Cet amendement a fait l'objet de nombreux débats et je tiens à associer les députés de la majorité aux explications que je vais présenter. Au Sénat, la discussion du projet de loi en séance a conduit à la substitution, au septième alinéa de l'article 1er, de l'expression « l'autorité de fait du "régime de Vichy" » au texte originel qui évoquait « l'autorité de fait se disant "Gouvernement de l'État français" ». Cela est d'autant plus regrettable que le texte de l'article 2, demeuré inchangé, reprend l'expression d'abord employée dans la rédaction initiale de l'article 1er, créant de fait une incohérence entre les deux articles.

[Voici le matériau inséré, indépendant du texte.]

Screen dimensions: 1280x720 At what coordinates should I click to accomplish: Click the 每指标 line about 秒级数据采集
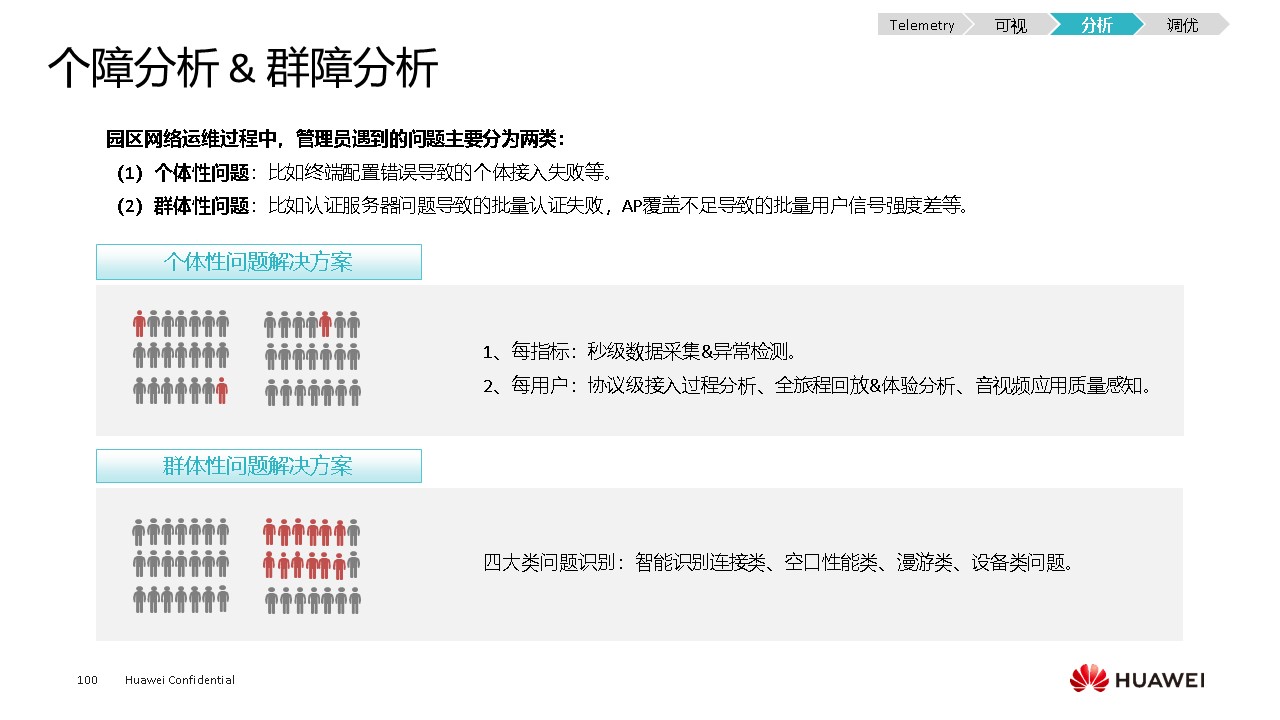click(x=640, y=351)
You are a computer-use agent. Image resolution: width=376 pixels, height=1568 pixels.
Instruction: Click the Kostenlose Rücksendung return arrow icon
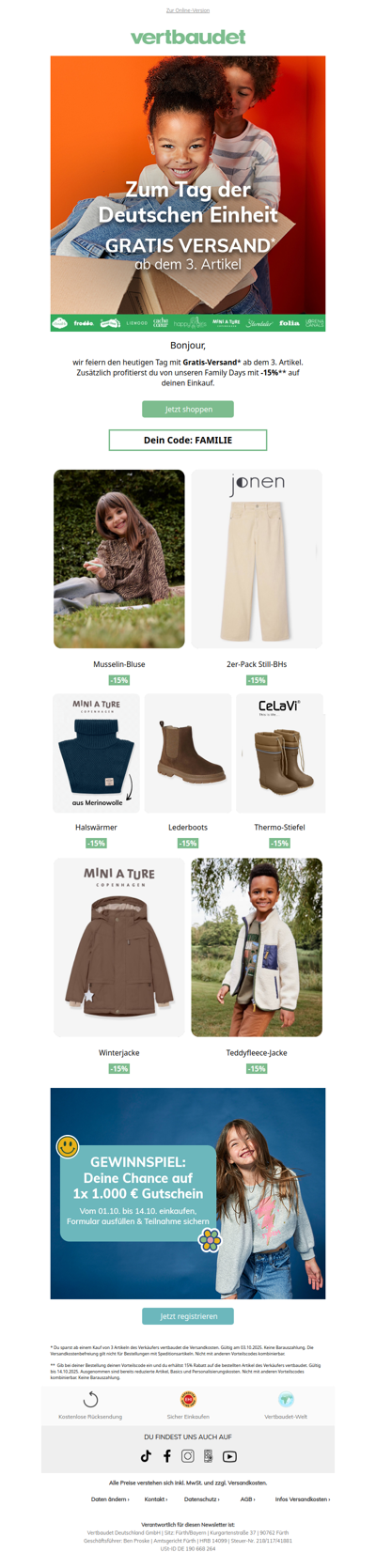point(90,1400)
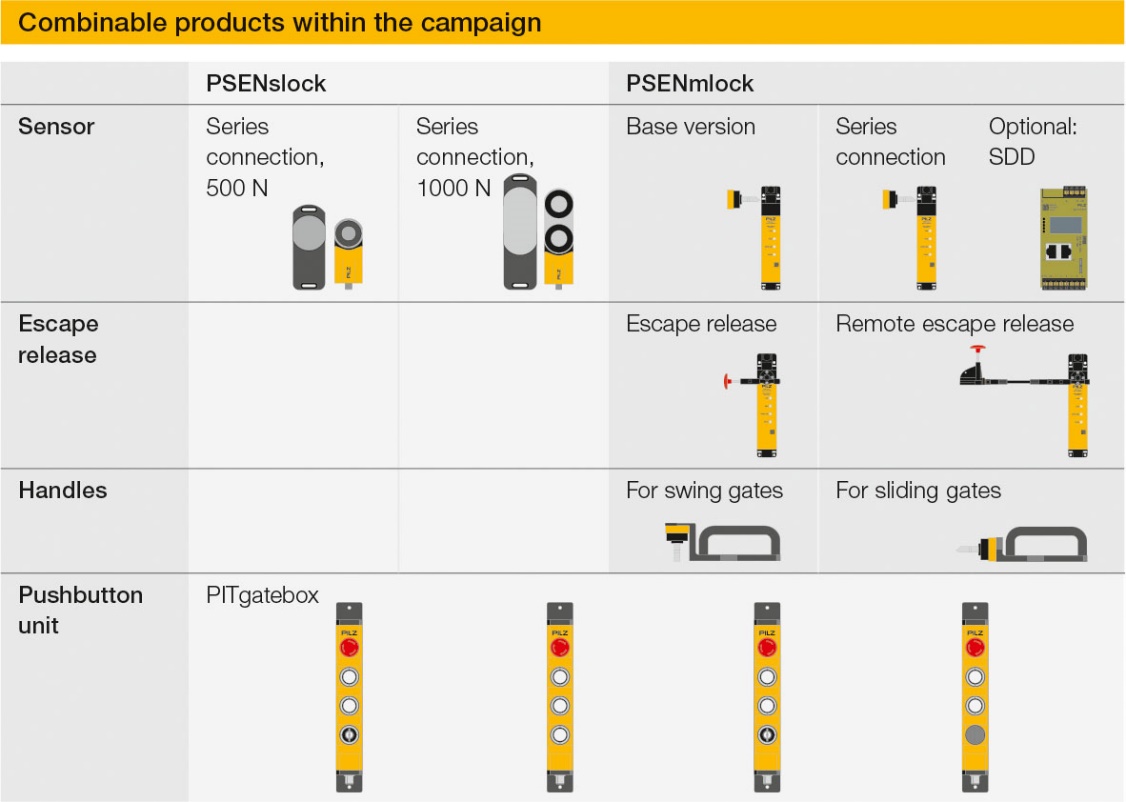Screen dimensions: 1126x802
Task: Click the optional SDD module image
Action: 1064,238
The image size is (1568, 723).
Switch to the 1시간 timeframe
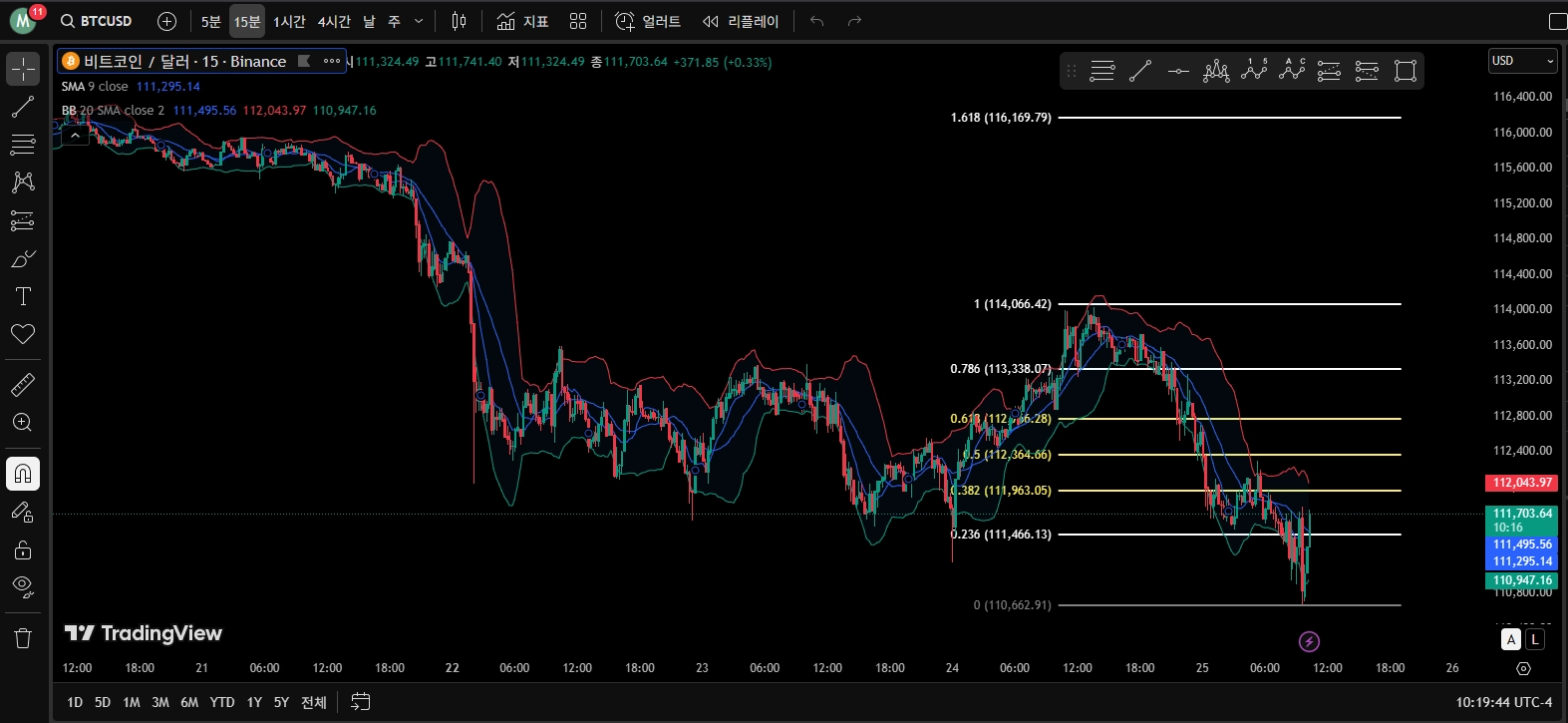click(x=289, y=21)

Afin de nous inscrire pleinement dans la continuité de la reconnaissance par la France de la responsabilité de l'État dans les persécutions antisémites ayant conduit aux faits de spoliation dont le projet de loi vise à faciliter la réparation, je propose d'adopter l'expression « l'État français entre le 10 juillet 1940 et le 24 août 1944 ».
Cette expression s'inscrit dans la ligne du mouvement engagé par le discours du président Jacques Chirac lors des cérémonies commémorant la grande rafle des 16 et 17 juillet 1942 et poursuivi avec la constitution de la commission Mattéoli, puis la création de la Commission pour l'indemnisation des victimes de spoliations intervenues du fait des législations antisémites en vigueur pendant l'Occupation.
Les persécutions antisémites telles que les spoliations ont été commises sous l'autorité de l'État français et à la faveur des lois décidées par lui et qu'il a fait appliquer durant la période de l'Occupation. S'il l'a fait sous l'influence de l'Allemagne nazie, l'État français n'en porte pas moins une part de responsabilité propre qu'il convient de rappeler. En aucun cas cela ne remet en cause le fait que, parallèlement à ce régime inique, se constituait progressivement dans l'ombre une autorité qui parviendrait ensuite à rétablir la République à partir de l'ordonnance du 9 aout 1944. Le 24 août 1944 paraissait le dernier numéro du Journal Officiel du régime de l'État français.
Je souligne à cet égard l'importance du rôle de la Résistance dans l'information recueillie lors des spoliations et pillages des biens culturels et dans leur sauvegarde, et rends hommage aux résistants qui, comme Rose Valland, ont permis que les restitutions puissent ensuite avoir lieu.
En choisissant cette expression d'« État français entre le 10 juillet 1940 et le 24 août 1944 », il ne s'agit donc nullement de dire que le régime de Vichy représentait toute la France, car une autre France combattante existait bien, mais d'accepter en conscience que les autorités françaises qui ont assumé le rôle de l'État durant cette période portent une responsabilité indéniable dans les spoliations.